▶ **REQUIREMENT**
Transcribe the stretch of entries below from the line with "know more… (755, 2474)" through the line with "Web Development (745, 1234)", exactly and with both ends included; leave out all other lines.

*** Opening DATA PROVIDED ***

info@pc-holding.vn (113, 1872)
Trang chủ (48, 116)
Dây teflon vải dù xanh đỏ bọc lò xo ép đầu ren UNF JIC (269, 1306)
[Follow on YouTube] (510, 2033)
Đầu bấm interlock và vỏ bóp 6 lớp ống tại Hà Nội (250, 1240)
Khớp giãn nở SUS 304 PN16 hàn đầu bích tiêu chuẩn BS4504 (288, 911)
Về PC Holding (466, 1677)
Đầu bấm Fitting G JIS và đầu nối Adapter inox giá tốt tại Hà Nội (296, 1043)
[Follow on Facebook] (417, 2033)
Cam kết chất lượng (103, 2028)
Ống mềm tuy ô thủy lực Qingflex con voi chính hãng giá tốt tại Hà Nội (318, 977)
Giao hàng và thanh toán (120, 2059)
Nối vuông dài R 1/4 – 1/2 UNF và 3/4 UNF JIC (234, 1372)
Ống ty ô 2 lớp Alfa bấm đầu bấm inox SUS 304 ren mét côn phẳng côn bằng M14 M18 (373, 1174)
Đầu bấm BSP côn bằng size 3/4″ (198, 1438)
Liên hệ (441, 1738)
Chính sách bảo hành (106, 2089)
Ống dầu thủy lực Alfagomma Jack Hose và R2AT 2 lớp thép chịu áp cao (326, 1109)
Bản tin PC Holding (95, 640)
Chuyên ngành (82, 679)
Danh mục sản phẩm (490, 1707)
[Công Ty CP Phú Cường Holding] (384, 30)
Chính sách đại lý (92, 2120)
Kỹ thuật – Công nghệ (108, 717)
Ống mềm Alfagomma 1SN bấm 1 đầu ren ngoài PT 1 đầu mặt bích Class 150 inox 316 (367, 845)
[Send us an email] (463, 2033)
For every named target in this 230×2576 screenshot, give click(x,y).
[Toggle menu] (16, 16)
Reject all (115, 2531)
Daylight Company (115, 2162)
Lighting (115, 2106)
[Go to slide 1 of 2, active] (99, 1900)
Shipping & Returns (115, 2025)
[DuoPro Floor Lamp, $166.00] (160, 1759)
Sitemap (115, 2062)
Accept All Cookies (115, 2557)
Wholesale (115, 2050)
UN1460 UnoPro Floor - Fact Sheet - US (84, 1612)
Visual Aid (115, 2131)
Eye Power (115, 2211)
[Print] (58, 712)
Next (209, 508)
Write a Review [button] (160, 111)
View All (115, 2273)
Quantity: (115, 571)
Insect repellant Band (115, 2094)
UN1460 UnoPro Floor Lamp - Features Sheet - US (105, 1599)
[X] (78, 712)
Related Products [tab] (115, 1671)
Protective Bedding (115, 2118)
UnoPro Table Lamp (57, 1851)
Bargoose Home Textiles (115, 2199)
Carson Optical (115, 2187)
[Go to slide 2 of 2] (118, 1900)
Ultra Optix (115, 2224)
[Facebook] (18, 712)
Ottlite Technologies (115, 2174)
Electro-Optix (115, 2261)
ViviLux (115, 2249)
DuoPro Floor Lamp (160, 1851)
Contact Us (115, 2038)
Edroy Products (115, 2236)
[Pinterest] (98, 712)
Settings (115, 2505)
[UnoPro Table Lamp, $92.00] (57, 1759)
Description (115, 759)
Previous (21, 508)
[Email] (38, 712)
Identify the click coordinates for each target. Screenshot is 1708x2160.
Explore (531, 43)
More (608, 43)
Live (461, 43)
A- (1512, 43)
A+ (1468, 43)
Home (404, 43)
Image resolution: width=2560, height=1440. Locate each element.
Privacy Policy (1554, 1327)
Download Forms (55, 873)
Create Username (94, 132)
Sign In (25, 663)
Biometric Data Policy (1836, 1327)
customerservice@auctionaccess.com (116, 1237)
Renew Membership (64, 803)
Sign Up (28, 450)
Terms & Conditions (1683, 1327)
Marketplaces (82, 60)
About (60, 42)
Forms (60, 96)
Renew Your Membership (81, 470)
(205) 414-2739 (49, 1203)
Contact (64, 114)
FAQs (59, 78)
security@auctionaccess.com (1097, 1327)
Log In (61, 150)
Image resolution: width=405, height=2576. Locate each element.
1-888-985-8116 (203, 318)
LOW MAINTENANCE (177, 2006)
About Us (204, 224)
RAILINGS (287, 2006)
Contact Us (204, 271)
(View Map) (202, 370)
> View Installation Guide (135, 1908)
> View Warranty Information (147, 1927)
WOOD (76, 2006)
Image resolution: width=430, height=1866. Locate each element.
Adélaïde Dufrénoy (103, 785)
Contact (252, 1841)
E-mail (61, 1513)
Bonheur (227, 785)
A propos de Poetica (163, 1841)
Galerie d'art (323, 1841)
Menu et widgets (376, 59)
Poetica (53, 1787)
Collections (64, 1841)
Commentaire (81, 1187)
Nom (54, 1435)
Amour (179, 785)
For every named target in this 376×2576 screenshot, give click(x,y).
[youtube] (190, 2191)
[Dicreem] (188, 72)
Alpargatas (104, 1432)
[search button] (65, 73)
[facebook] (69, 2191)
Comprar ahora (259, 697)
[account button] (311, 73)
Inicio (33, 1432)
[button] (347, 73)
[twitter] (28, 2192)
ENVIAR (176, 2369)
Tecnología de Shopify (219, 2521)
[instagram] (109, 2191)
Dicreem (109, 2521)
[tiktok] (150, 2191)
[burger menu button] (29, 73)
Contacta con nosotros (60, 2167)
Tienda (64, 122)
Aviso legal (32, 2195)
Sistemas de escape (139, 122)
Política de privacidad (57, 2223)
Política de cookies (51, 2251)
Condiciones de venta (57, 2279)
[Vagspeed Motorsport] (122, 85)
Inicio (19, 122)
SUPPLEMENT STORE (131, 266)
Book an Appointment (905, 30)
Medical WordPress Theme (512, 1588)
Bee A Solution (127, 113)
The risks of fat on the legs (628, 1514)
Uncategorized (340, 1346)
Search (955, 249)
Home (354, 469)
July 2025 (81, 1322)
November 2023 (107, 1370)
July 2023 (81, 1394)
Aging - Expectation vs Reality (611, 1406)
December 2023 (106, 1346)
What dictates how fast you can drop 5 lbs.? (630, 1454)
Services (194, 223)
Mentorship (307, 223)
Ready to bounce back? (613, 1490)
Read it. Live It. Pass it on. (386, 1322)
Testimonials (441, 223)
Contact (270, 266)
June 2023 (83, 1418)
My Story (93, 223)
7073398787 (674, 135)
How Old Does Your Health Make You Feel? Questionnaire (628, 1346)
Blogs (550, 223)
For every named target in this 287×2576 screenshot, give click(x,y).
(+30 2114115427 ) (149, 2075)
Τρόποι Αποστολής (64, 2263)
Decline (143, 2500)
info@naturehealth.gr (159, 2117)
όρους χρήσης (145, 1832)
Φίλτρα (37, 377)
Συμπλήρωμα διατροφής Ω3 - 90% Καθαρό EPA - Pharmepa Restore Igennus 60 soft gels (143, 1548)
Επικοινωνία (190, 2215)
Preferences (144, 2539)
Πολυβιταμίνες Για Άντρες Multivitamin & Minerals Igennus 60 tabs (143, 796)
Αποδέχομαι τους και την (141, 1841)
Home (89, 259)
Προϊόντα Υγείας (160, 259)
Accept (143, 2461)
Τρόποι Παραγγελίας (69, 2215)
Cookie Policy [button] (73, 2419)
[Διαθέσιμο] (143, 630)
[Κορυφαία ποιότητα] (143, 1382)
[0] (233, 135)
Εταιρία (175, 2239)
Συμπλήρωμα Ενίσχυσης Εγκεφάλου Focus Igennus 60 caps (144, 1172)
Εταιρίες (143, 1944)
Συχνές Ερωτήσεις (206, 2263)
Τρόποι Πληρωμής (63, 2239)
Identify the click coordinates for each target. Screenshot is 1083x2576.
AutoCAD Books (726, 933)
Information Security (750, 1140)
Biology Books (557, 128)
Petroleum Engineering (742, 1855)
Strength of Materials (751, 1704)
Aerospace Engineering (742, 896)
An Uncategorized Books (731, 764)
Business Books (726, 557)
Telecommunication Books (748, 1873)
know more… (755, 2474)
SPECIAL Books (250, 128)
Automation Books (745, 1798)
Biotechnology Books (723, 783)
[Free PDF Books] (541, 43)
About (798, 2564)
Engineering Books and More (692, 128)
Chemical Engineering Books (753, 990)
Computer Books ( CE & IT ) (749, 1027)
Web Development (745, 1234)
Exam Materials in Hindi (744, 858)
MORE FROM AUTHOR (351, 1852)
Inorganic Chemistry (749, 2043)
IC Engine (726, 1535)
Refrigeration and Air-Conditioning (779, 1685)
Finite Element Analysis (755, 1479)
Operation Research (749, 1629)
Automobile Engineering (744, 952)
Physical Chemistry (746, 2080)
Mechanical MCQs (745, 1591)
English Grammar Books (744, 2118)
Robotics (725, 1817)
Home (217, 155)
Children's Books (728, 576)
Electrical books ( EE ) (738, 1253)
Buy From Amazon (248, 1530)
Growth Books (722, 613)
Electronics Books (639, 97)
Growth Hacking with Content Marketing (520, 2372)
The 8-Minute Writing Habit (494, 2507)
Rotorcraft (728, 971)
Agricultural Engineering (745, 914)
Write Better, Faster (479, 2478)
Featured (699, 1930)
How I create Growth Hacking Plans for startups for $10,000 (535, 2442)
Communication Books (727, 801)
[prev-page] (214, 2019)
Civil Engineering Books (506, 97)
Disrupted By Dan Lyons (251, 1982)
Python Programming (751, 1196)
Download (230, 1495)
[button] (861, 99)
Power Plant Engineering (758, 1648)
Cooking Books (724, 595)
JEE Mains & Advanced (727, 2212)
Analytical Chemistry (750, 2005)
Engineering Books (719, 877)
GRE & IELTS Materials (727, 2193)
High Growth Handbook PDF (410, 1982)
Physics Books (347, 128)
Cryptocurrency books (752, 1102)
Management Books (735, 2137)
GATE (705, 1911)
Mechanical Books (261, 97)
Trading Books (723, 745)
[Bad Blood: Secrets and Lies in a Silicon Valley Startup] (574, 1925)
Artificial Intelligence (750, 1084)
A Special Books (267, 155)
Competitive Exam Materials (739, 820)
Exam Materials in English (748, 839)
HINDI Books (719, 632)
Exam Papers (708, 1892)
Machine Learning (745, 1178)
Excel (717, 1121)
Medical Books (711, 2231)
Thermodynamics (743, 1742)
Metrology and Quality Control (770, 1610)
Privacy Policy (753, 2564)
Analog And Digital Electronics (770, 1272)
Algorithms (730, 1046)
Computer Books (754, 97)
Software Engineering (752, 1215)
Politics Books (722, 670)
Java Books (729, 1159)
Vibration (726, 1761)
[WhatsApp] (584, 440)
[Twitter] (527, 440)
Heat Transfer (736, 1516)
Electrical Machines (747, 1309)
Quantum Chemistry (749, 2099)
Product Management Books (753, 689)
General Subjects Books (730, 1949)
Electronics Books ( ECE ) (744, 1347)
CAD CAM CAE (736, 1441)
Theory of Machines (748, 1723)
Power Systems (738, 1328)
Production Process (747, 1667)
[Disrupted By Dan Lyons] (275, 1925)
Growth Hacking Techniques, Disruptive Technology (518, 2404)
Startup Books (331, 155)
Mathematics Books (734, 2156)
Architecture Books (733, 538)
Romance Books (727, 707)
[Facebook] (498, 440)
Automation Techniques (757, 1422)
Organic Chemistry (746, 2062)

*** Closing DATA PROVIDED ***

▶ **YOUR RESPONSE**
know more… (755, 2474)
SPECIAL Books (250, 128)
Automation Books (745, 1798)
Biotechnology Books (723, 783)
[Free PDF Books] (541, 43)
About (798, 2564)
Engineering Books and More (692, 128)
Chemical Engineering Books (753, 990)
Computer Books ( CE & IT ) (749, 1027)
Web Development (745, 1234)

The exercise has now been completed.